La référence, pas trop voilée, est certainement liée à la présence de l’envoyé de Washington pour la Corne de l’Afrique, Jeffrey Feltman, quelques heures avant le coup d’État accompagné d’un autre émissaire, Bryan Shawkan. L’envoyé a été reçu par le Premier ministre Hamdok tandis que Feltman a rencontré al-Burhan. On peut aussi supposer que la découverte en septembre dernier d’une cargaison d’armes en provenance de Russie à destination de l’Éthiopie, qui a un différend avec Khartoum sur l’utilisation par des agriculteurs éthiopiens d’une région frontalière fertile revendiquée par Khartoum, ainsi qu’un désaccord sur le Grand barrage de la Renaissance (en construction en Éthiopie), était une manœuvre de Washington pour tenter de distancer le pays de Moscou, compte tenu de la possibilité toujours en cours, de l’ouverture de la base navale sur la mer Rouge.
Même si à l’heure actuelle, ajoute Paolo Mauri, il n’existe aucune preuve d’une éventuelle implication russe dans le dernier et énième coup d’État, Moscou prendra en tout cas des mesures pour stabiliser la situation et tenter de ramener Khartoum à ses côtés : au-delà de la question de la base navale, il existe des intérêts miniers liés aux gisements d’or, de diamant et d’uranium (la principale raison de la présence du groupe Wagner) qui sont fondamentaux.

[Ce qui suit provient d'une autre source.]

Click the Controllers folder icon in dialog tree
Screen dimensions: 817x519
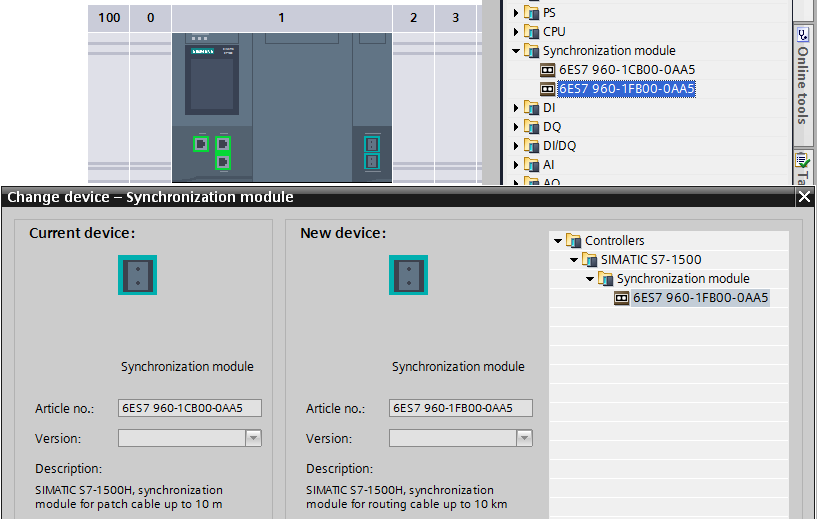click(x=573, y=241)
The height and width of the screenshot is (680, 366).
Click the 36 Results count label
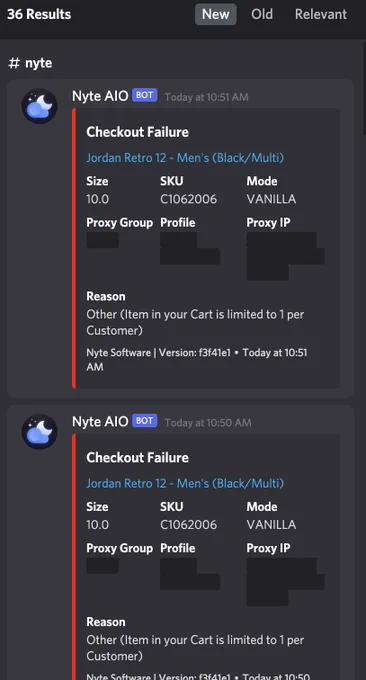click(x=39, y=14)
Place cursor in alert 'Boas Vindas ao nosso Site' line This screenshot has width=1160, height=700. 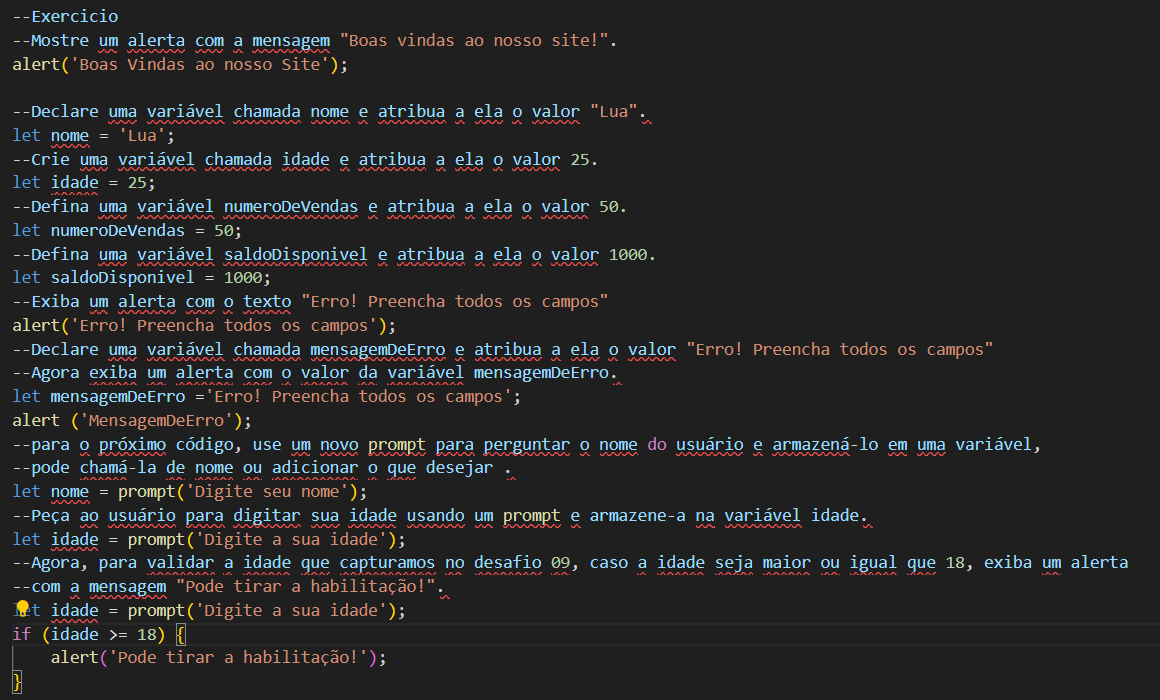click(180, 65)
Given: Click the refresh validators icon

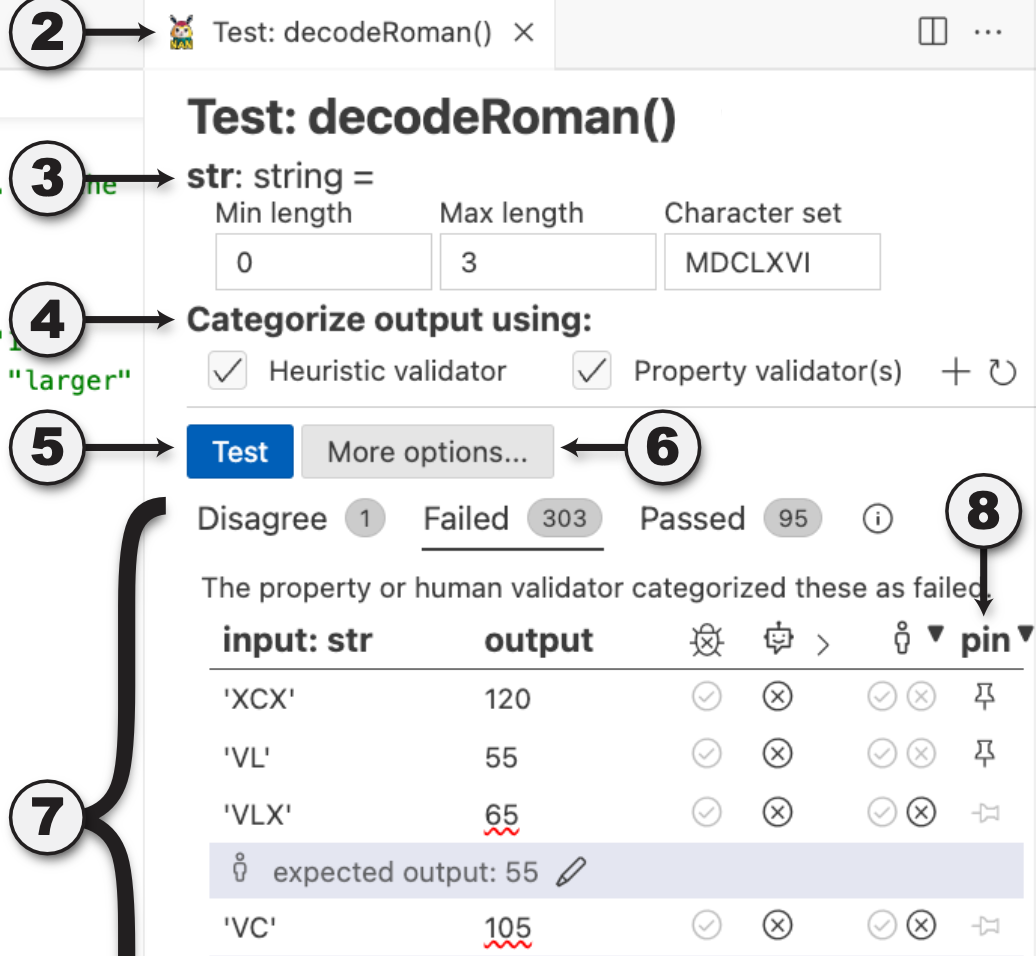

Toutefois, Moscou devra agir avec prudence en raison de la rivalité entre le Soudan et l’Éthiopie, cette dernière gravitant vers l’orbite de la Chine. En effet, Pékin a accordé 652 millions de dollars de prêts à l’Éthiopie rien qu’en 2017, et des entreprises chinoises ont également entrepris une partie des travaux de construction du barrage, le groupe chinois «Gezhouba et Voith Hydro Shanghai» ayant reçu des contrats pour accélérer son développement. La Chine a également joué un rôle important dans le développement d’autres infrastructures liées au projet, en accordant un prêt de 1,2 milliard de dollars en 2013 pour construire des lignes de transport d’électricité le reliant aux villes voisines.
Les prochains mois seront révélateurs pour comprendre à la fois le rôle éventuel joué par la Russie dans le coup d’État de lundi dernier et la direction prise par le nouveau gouvernement soudanais. Dans l’attente, Washington, qui considère le pays comme un «cheval frison» pour endiguer la présence russe en Afrique et contenir celle de la Chine, nous pensons qu’il utilisera une nouvelle fois l’arme des emprunts pour tenter d’empêcher Khartoum de tomber définitivement sous l’emprise du Kremlin.